>>

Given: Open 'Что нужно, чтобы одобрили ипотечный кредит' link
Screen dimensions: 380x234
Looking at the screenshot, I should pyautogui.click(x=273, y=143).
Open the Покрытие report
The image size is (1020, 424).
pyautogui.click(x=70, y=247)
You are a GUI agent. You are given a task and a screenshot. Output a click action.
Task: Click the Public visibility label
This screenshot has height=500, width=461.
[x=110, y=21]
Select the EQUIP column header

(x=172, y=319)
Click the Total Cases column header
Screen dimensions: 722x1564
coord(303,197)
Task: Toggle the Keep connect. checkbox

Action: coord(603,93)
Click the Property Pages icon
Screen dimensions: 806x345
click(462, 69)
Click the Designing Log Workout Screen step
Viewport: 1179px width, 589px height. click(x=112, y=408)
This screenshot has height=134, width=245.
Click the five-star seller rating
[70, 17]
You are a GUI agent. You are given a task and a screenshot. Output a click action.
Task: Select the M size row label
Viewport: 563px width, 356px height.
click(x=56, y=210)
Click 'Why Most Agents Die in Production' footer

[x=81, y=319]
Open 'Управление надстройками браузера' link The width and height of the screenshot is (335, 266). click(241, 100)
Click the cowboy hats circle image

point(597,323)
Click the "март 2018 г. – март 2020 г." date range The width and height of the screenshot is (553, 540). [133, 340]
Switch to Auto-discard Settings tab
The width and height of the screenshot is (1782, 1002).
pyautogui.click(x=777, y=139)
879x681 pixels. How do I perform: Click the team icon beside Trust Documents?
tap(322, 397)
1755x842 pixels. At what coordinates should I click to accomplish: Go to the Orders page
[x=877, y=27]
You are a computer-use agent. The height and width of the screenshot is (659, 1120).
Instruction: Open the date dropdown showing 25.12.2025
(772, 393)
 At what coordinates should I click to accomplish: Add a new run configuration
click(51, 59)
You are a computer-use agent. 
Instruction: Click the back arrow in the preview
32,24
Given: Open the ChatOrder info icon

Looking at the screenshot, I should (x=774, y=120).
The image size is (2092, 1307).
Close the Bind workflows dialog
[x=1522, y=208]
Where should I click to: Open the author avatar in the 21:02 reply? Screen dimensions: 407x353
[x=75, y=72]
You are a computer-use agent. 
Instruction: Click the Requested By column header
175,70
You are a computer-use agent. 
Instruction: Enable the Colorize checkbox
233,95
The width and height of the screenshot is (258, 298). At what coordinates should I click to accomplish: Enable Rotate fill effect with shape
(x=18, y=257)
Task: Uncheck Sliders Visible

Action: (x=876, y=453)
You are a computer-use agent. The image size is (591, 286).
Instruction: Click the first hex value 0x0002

<<

Work item » Would you please return every line in the listing where "label" shows up?

Solution below »
Task: Click the Public visibility label
Task: Select the M size row label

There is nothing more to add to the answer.